This project focused on developing a deep learning system to classify gender from voice samples using Convolutional Neural Networks (CNN) and mel spectrograms.
By interpreting mel spectrograms, the CNN was able to identify differences in how male and female voices behave in frequency and time.
The project aimed to construct a robust gender classification model through data preparation, feature extraction, CNN training, and performance evaluation.

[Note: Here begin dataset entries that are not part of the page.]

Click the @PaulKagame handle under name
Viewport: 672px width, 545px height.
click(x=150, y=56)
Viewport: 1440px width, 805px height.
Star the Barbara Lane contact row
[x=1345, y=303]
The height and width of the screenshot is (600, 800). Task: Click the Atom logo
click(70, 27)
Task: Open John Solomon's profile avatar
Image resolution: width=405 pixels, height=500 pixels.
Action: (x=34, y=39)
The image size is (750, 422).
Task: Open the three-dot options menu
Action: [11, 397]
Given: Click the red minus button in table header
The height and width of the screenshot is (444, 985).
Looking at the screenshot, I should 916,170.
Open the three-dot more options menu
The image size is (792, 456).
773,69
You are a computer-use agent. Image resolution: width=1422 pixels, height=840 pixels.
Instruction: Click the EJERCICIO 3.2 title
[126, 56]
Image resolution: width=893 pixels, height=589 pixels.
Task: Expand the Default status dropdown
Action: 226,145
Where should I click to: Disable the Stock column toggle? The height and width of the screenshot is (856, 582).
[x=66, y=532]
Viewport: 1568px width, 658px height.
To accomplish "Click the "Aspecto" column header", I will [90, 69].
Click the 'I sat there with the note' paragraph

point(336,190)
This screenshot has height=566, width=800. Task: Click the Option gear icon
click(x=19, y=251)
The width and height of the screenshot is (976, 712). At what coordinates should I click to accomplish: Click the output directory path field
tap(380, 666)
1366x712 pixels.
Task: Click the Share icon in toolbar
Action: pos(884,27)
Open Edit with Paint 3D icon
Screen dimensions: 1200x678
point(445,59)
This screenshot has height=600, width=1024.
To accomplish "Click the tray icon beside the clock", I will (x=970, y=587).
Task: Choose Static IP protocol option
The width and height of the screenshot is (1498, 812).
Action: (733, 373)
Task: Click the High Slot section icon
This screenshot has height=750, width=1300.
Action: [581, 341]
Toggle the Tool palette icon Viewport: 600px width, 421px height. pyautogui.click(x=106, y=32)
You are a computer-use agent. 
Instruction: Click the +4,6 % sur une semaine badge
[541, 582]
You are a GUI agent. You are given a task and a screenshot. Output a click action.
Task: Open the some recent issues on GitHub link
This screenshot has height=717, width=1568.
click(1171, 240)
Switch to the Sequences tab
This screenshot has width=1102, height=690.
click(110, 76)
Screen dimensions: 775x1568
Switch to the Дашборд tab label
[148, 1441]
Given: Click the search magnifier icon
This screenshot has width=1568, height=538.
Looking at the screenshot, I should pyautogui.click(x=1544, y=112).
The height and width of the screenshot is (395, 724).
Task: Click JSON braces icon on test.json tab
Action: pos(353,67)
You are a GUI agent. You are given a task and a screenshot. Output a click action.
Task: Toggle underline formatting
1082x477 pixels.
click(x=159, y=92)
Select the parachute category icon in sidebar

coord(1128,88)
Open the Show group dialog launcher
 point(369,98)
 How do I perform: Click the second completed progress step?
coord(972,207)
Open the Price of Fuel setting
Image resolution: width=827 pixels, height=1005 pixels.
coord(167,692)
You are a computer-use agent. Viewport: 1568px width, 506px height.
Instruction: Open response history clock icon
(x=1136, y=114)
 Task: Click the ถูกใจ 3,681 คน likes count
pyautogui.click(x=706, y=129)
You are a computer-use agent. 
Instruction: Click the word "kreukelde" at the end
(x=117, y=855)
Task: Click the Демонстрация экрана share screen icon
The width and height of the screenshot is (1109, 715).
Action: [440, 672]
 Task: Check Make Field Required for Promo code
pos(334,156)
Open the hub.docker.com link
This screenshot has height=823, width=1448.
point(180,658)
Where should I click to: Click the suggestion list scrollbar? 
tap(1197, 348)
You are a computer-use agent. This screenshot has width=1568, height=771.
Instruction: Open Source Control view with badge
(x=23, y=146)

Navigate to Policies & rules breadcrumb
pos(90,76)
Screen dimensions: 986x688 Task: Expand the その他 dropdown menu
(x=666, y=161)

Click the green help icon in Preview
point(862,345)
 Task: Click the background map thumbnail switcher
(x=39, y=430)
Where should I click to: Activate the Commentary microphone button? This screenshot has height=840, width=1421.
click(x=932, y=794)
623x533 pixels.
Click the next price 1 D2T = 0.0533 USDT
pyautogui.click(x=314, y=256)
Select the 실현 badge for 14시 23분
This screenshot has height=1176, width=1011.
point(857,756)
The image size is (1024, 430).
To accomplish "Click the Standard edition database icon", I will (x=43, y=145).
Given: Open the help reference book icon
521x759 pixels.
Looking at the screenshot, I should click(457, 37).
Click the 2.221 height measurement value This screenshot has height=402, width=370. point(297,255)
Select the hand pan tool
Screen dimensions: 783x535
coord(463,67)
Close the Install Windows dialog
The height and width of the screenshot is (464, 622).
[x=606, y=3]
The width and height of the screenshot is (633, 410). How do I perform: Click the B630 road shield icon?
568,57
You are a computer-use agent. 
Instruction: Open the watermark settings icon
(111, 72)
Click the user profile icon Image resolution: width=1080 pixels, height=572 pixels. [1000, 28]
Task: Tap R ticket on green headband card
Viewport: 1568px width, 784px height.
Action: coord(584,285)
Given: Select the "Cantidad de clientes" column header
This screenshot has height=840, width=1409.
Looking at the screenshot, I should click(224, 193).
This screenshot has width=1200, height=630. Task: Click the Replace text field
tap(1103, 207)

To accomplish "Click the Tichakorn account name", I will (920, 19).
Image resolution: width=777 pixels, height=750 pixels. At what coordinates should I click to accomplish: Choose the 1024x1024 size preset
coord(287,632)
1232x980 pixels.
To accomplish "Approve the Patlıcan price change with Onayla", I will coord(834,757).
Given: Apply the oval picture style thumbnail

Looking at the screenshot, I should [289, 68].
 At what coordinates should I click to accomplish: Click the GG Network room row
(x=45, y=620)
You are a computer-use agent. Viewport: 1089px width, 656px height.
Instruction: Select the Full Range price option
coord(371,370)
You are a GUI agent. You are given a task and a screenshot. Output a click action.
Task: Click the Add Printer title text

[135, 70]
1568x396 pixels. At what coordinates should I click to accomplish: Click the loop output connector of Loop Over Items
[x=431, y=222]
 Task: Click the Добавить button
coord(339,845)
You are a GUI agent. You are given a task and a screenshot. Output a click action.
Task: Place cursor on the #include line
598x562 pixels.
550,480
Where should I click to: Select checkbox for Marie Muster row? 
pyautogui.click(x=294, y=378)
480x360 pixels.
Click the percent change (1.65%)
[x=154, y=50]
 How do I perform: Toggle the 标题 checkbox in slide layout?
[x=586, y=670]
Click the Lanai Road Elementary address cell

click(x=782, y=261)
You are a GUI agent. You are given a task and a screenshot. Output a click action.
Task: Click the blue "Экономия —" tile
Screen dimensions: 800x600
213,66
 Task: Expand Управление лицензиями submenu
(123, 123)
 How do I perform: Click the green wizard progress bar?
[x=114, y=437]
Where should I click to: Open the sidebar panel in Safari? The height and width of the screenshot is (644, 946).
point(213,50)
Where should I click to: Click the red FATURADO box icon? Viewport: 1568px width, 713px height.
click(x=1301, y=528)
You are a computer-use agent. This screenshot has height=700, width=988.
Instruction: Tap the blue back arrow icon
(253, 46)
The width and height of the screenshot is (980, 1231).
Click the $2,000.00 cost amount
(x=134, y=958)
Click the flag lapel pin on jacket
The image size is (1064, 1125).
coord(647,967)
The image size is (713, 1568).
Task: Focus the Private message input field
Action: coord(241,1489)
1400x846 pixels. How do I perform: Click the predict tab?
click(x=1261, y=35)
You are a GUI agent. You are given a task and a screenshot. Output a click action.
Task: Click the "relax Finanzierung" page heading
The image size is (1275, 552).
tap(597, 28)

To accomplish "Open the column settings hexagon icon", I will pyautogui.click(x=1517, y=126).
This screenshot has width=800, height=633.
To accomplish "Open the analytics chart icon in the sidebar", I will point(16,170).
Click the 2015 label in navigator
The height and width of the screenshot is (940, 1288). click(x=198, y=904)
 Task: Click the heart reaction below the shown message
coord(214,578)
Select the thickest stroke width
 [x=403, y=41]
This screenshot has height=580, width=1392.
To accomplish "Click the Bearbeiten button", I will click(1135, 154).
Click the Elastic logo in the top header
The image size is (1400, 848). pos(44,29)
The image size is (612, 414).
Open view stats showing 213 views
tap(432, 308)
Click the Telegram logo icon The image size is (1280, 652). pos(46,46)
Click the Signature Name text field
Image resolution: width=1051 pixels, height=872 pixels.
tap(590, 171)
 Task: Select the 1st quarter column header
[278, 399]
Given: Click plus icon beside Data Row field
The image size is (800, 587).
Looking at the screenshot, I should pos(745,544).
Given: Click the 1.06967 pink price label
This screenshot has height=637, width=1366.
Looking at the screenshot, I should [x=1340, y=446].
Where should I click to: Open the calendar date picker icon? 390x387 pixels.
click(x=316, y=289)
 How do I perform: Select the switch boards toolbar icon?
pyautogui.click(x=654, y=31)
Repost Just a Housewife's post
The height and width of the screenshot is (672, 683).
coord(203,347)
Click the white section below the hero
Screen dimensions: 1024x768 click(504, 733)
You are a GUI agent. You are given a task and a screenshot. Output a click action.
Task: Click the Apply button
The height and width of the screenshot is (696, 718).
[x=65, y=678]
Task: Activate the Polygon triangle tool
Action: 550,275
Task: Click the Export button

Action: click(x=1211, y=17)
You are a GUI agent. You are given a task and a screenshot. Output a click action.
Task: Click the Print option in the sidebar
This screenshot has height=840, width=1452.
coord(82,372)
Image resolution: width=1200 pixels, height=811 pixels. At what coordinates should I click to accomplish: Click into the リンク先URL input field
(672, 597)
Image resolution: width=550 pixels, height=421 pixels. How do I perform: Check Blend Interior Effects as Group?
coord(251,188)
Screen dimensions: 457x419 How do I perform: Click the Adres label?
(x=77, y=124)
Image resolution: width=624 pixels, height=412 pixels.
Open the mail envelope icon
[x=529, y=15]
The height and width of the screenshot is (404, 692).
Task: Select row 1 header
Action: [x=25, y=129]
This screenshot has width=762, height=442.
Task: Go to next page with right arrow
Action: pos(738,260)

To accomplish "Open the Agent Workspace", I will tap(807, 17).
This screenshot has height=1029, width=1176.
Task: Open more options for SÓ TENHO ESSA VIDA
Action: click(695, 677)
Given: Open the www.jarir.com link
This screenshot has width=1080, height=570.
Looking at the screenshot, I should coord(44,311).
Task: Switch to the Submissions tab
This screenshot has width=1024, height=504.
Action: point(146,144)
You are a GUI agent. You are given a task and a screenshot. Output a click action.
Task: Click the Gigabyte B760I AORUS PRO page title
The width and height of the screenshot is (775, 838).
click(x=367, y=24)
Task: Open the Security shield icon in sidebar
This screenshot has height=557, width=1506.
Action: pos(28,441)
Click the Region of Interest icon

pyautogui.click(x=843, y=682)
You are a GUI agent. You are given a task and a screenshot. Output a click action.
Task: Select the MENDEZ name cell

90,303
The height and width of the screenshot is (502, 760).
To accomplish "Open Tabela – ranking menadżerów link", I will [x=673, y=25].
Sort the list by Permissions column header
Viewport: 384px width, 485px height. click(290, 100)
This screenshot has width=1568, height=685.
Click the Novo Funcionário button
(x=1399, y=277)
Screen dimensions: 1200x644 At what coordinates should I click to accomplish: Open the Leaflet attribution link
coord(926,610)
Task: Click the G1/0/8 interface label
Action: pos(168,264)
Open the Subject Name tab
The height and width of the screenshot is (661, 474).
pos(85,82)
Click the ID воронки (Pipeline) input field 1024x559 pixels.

Challenges were encountered when working with real-world audio data, emphasizing the complexities of deep learning models.
Two datasets were utilized, and various audio augmentations were applied during training for improved model generalization.
Principal Component Analysis (PCA) was considered but found to be unsuitable for audio classification tasks using CNNs due to its limitations.
CNNs trained on spectrograms learn task-specific features focusing on time and frequency relationships critical in speech data analysis.
Spectrograms offer visual interpretability compared to abstract PCA components, aiding in understanding pitch, formants, and energy in the signal.
Instead of PCA, the CNN directly learned from high-resolution spectrograms, while applying regularization techniques to mitigate overfitting.
This study highlighted that gender classification from voice involves nuanced patterns beyond pitch, effectively tackled by modern deep learning techniques.
The system achieved over 93% accuracy and demonstrated reliable performance on real-world audio data, offering potential for further exploration in voice analysis.